Unlike hormonal IUDs, copper IUDs don’t contain any progestin or other hormones. They haven’t been linked to higher risk of depression.
IUDs are more than 99 percent effective at preventing pregnancy, according to Planned Parenthood. They’re one of the most effective methods of birth control.
They’re also easy to use. Once an IUD has been inserted, it provides 24-hour protection from pregnancy for multiple years.
If you decide that you want to get pregnant, you can remove your IUD at any time. The birth control effects of IUDs are totally reversible.
For people who have heavy or painful periods, hormonal IUDs offer additional benefits. They can reduce period cramps and make your periods lighter.
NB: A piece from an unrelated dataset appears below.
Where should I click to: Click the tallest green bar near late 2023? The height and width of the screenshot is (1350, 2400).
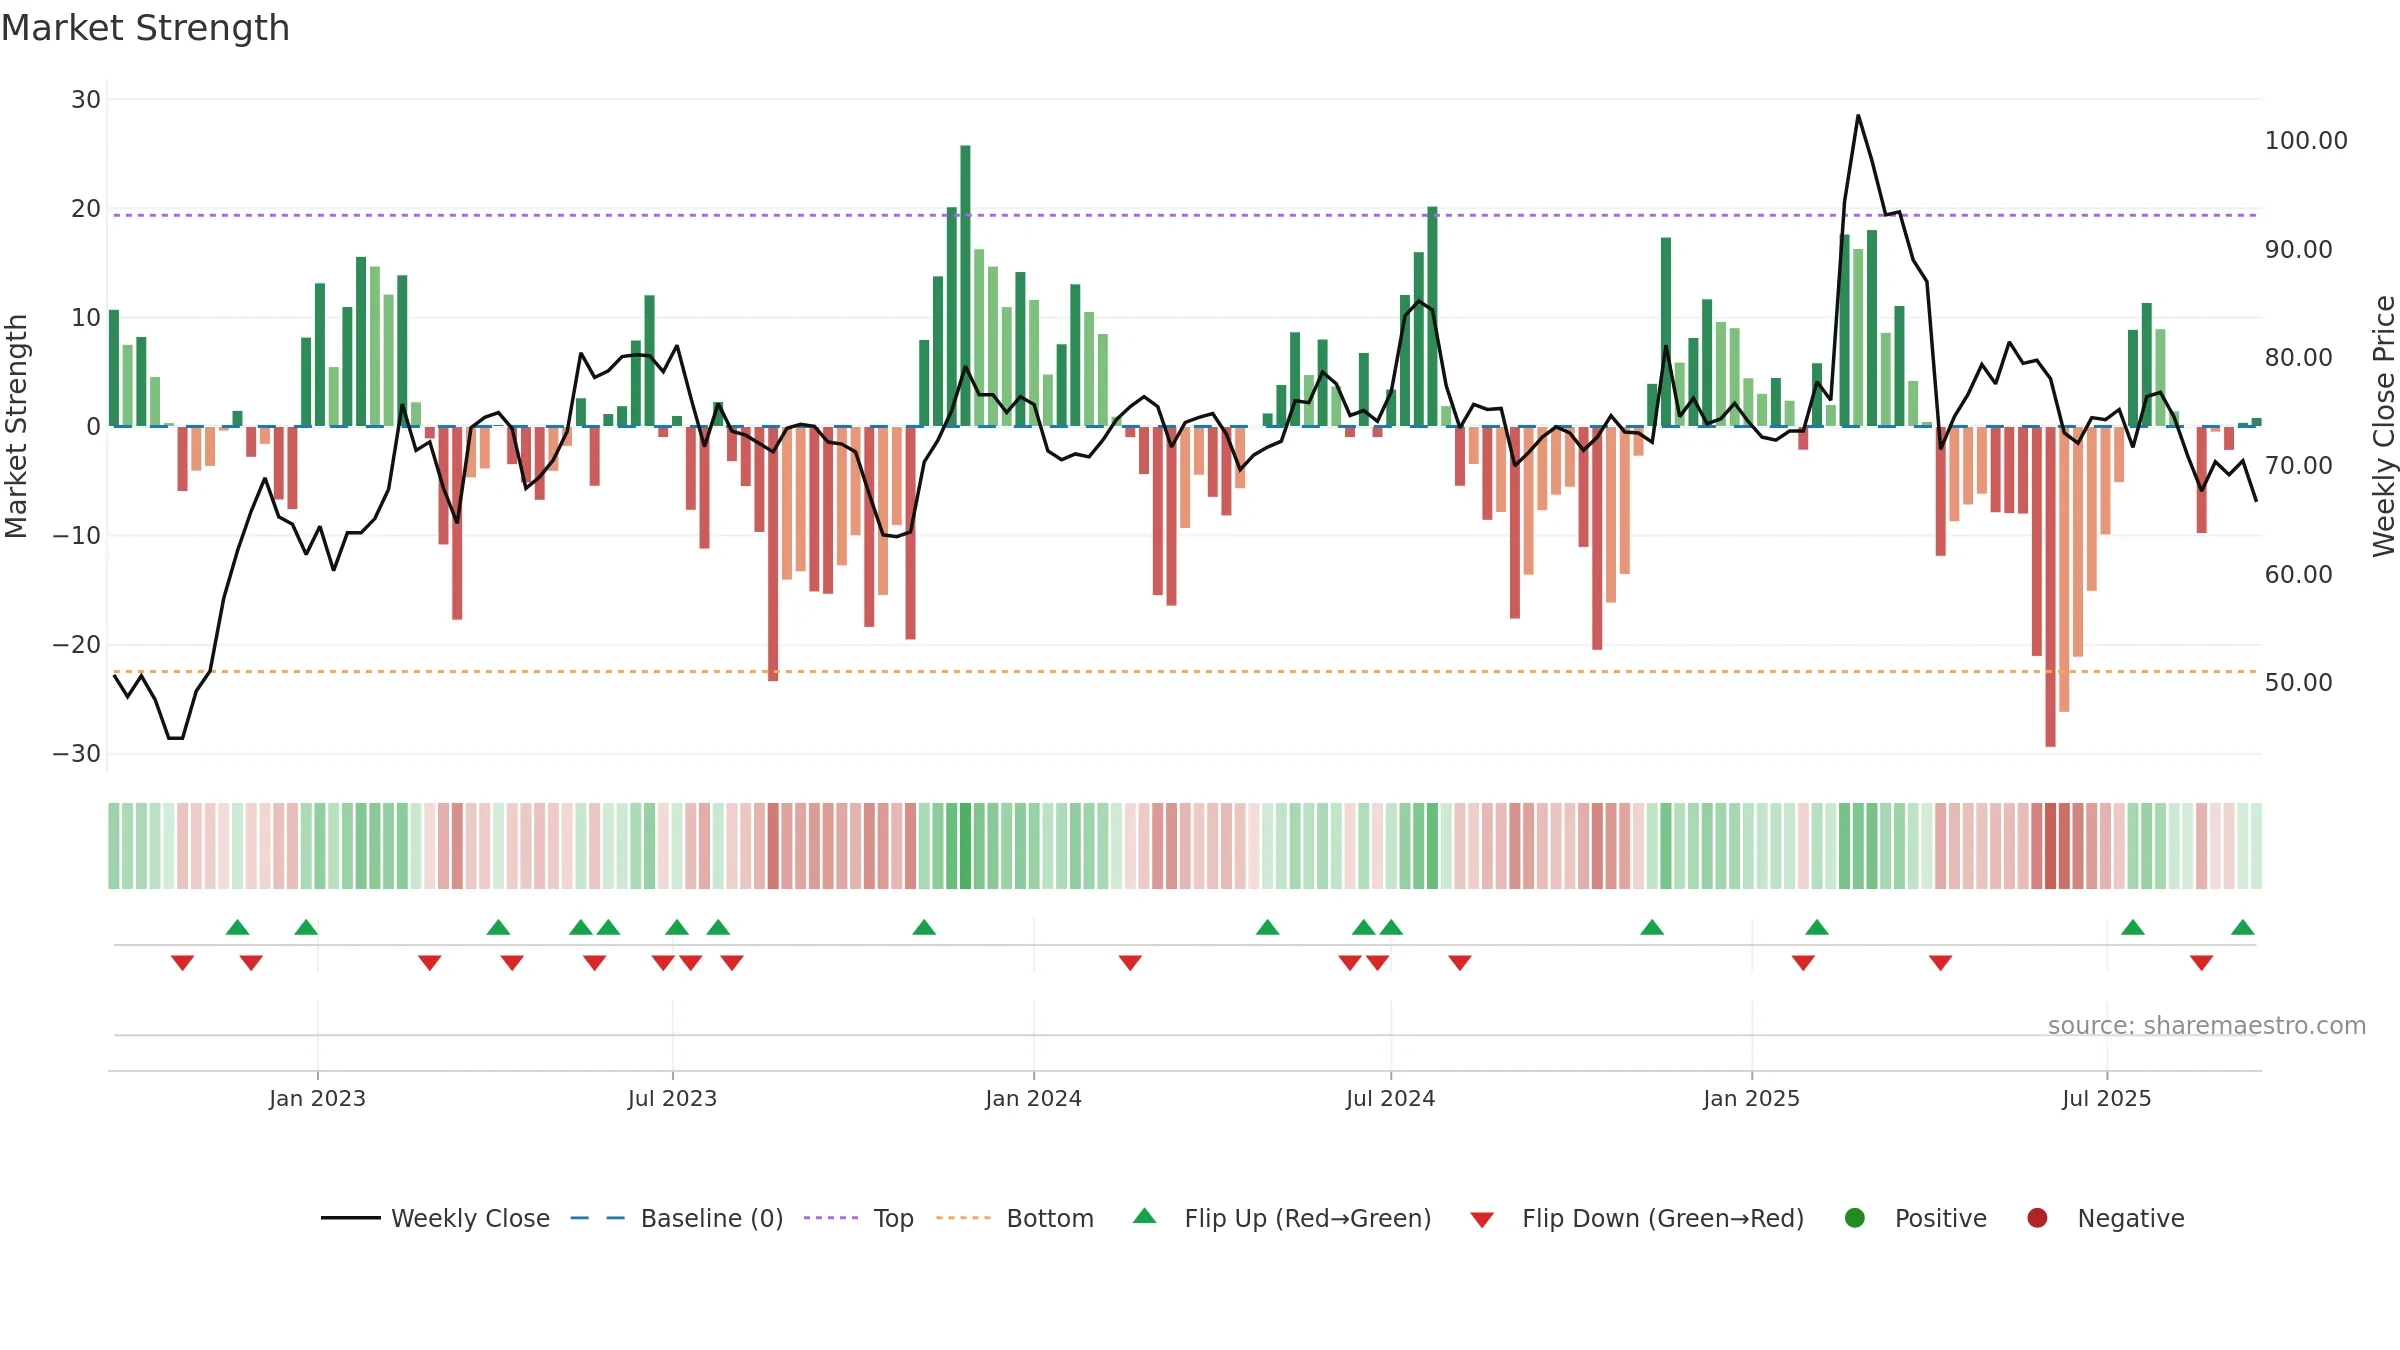click(x=965, y=286)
For people who want to avoid hormonal birth control, the copper IUD offers an effective option. However, the copper IUD tends to cause heavier periods.
IUDs don’t stop the spread of sexually transmitted infections (STIs). To protect yourself and your partner against STIs, you can use condoms along with an IUD.
If you suspect that your birth control is causing depression or other side effects, speak with your doctor. In some cases, they might encourage you to change your method of birth control. They might also prescribe antidepressant medications, refer you to a mental health specialist for counseling, or recommend other treatment.
Potential signs and symptoms of depression include:
- frequent or lasting feelings of sadness, hopelessness, or emptiness
- frequent or lasting feelings of worry, anxiety, irritability, or frustration
- frequent or lasting feelings of guilt, worthlessness, or self-blame
- loss of interest in activities that used to intrigue or please you
- changes to your appetite or weight
- changes to your sleep habits
- lack of energy
- slowed movements, speech, or thought
- difficulty concentrating, making decisions, or remembering things
If you develop signs or symptoms of depression, let your doctor know. If you experience suicidal thoughts or urges, seek help right away. Tell someone you trust or contact a free suicide prevention service for confidential support.
If you’re concerned about the potential risk of depression or other side effects from birth control, speak with your doctor. They can help you understand the potential benefits and risks of using an IUD or other methods of birth control. Based on your medical history and lifestyle, they can help you choose a method that fits your needs.